**Material:**
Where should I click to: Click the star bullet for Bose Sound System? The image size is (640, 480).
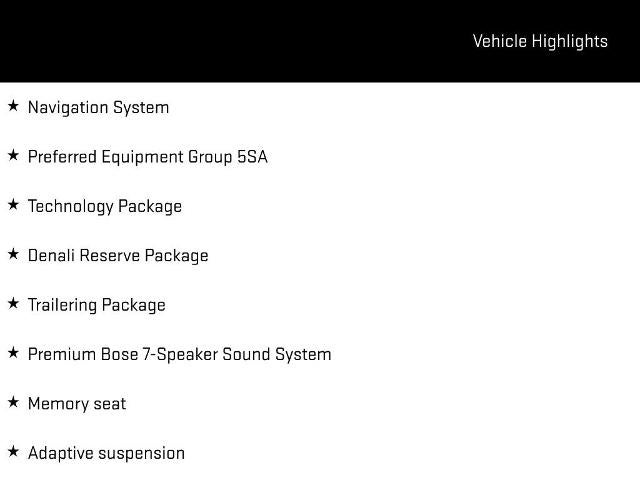click(13, 352)
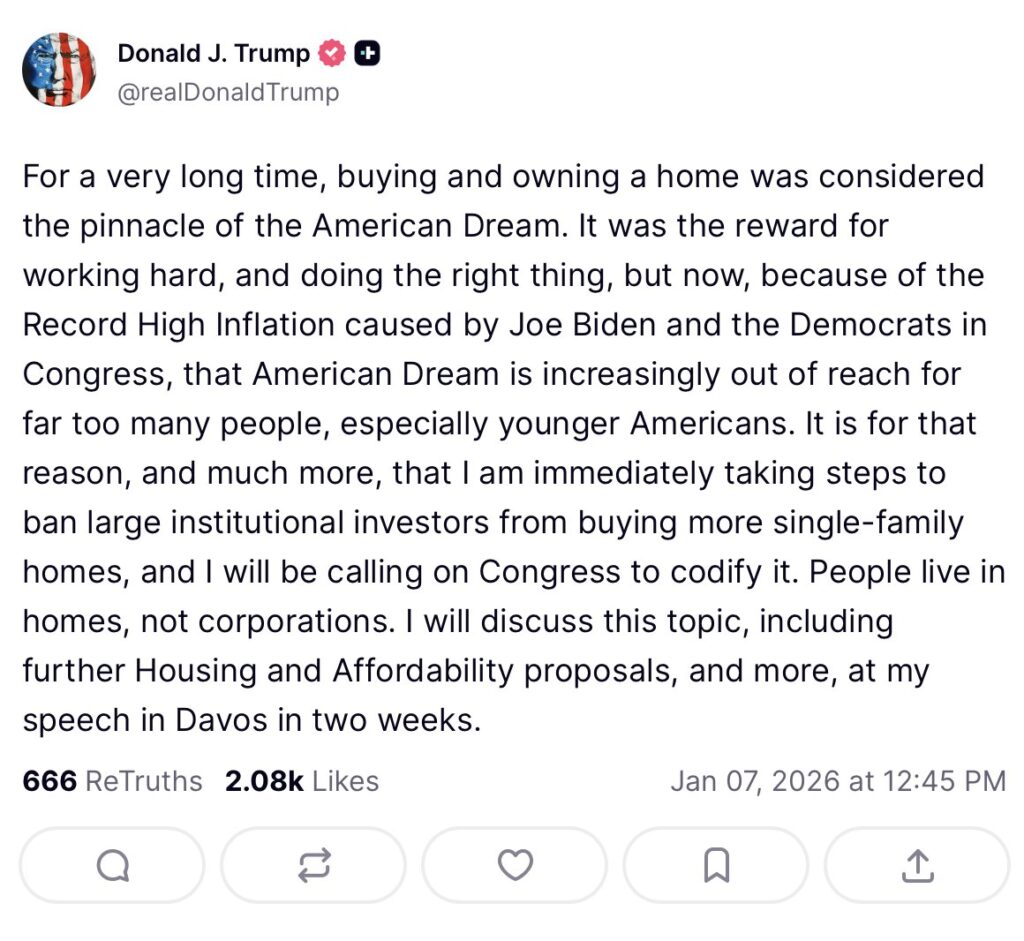The height and width of the screenshot is (941, 1024).
Task: Click the @realDonaldTrump handle
Action: click(x=228, y=92)
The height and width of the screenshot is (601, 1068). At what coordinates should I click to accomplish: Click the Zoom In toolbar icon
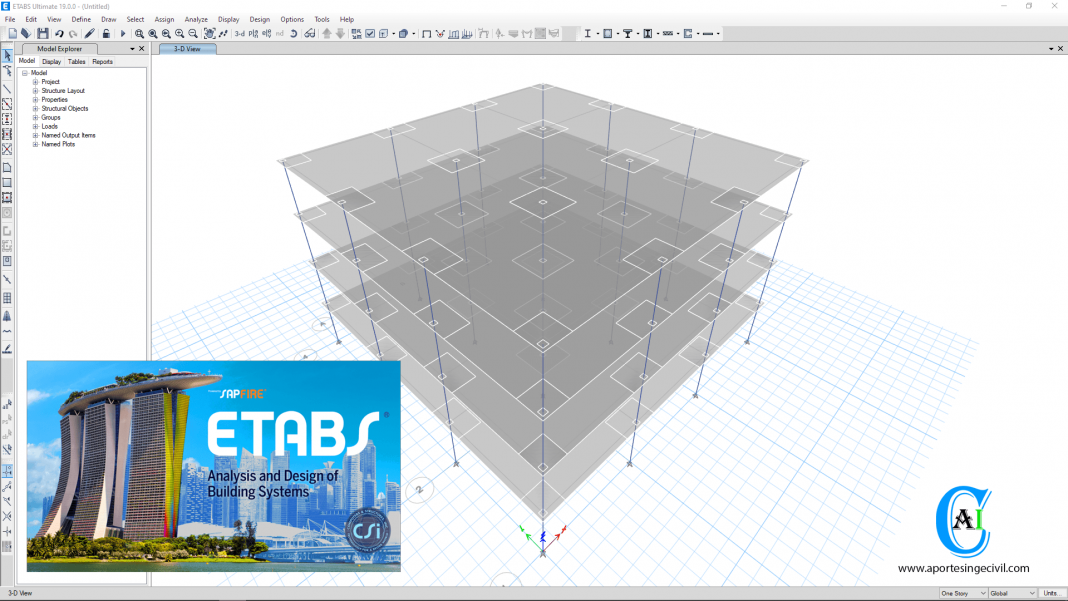click(179, 33)
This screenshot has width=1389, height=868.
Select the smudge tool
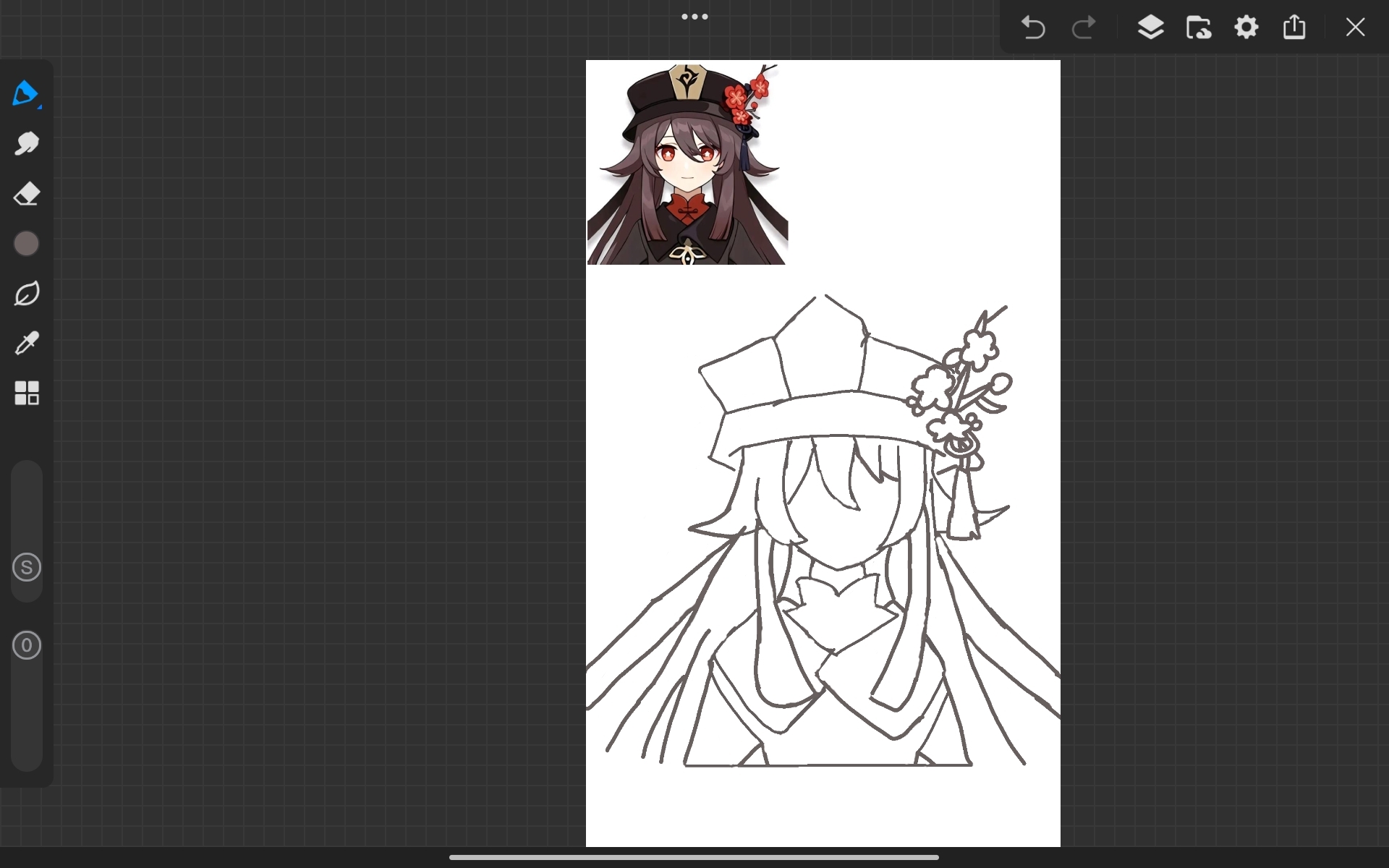coord(26,144)
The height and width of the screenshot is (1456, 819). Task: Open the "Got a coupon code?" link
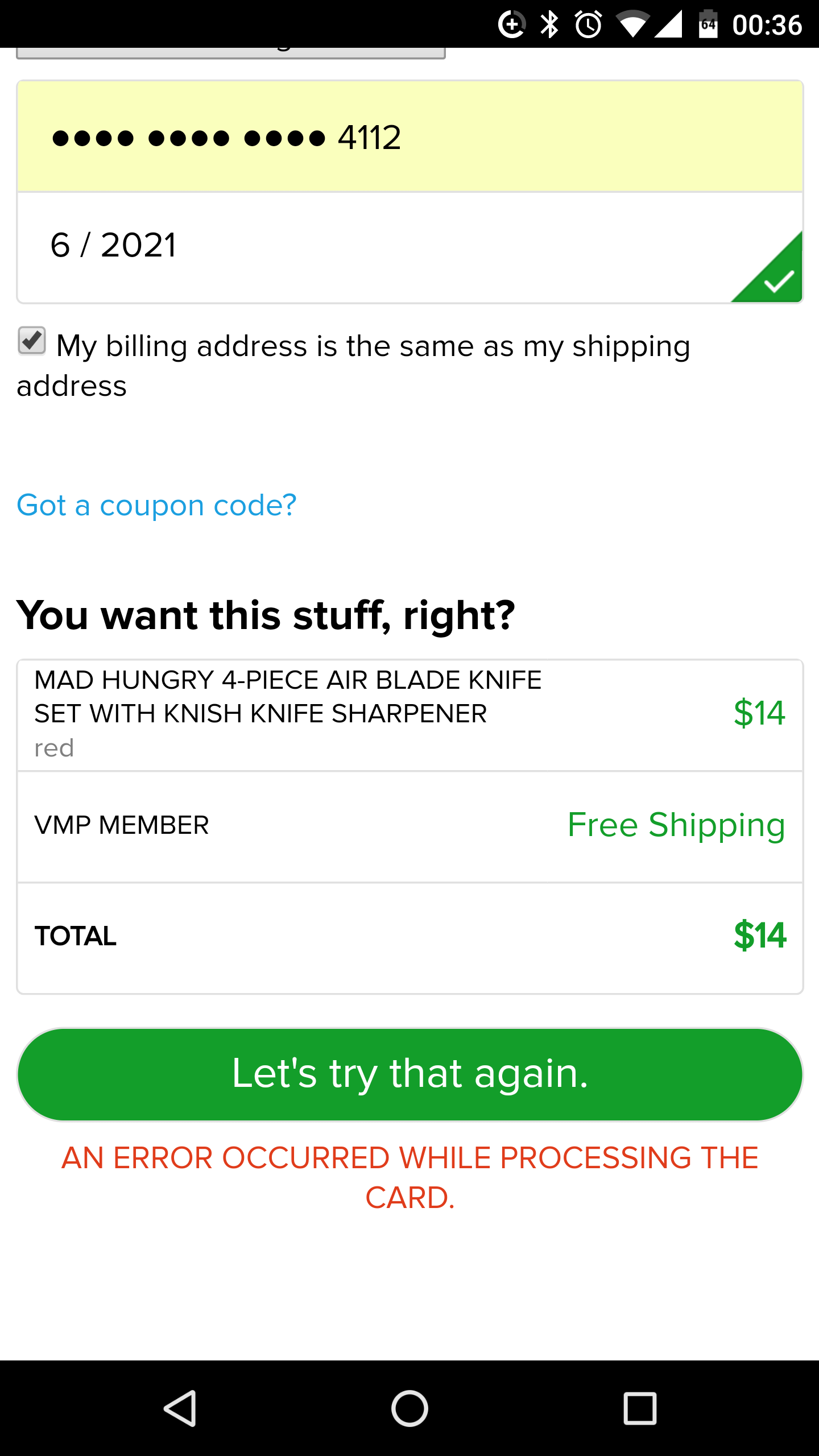coord(156,505)
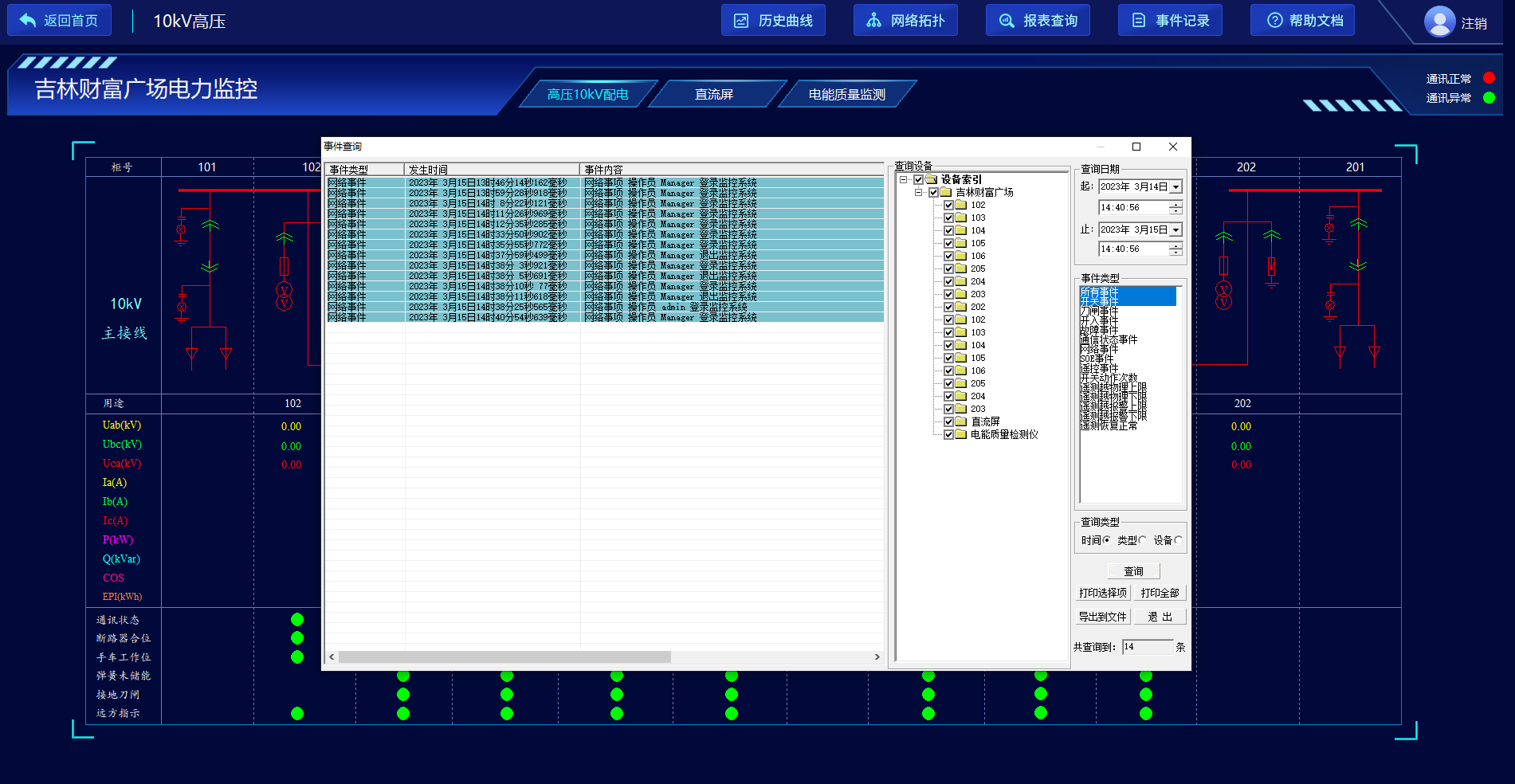Screen dimensions: 1515x784
Task: Click the 事件记录 document icon
Action: coord(1139,21)
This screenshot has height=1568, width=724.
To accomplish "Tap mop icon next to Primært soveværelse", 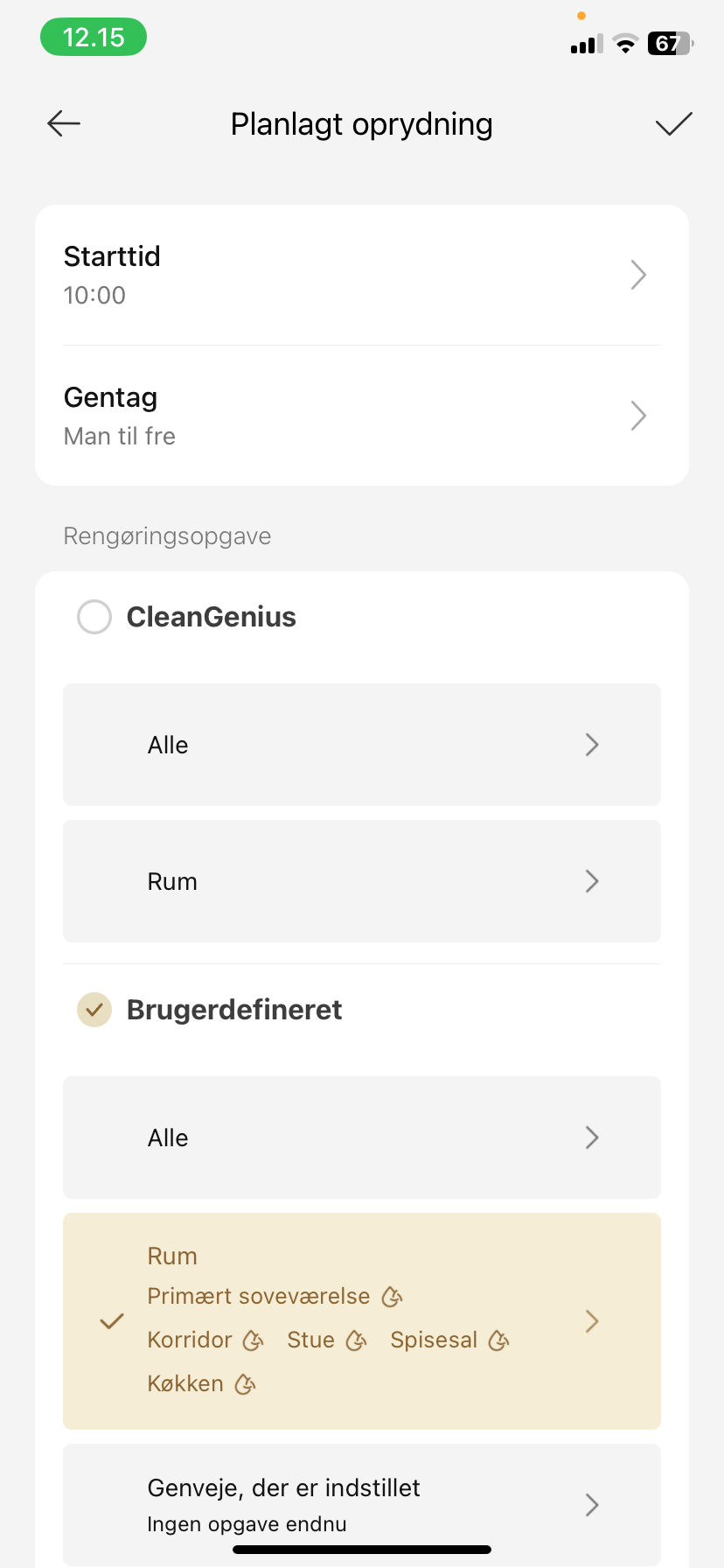I will pos(393,1296).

**Required task:** Reproduce verbatim the lines running from the start of the records through the line containing "Action: coord(1139,21)", inclusive, omitting the pictures from your answer.

**Reply:**
Where should I click to: Click the star bullet for Bose Sound System? The image size is (640, 480).
click(13, 352)
The height and width of the screenshot is (941, 1024).
Task: Click the @realDonaldTrump handle
Action: click(x=228, y=92)
The height and width of the screenshot is (601, 1068). At what coordinates should I click to accomplish: Click the Zoom In toolbar icon
click(179, 33)
This screenshot has width=1389, height=868.
Select the smudge tool
coord(26,144)
The height and width of the screenshot is (1456, 819). Task: Open the "Got a coupon code?" link
coord(156,505)
Screen dimensions: 1515x784
Task: Click the 事件记录 document icon
Action: coord(1139,21)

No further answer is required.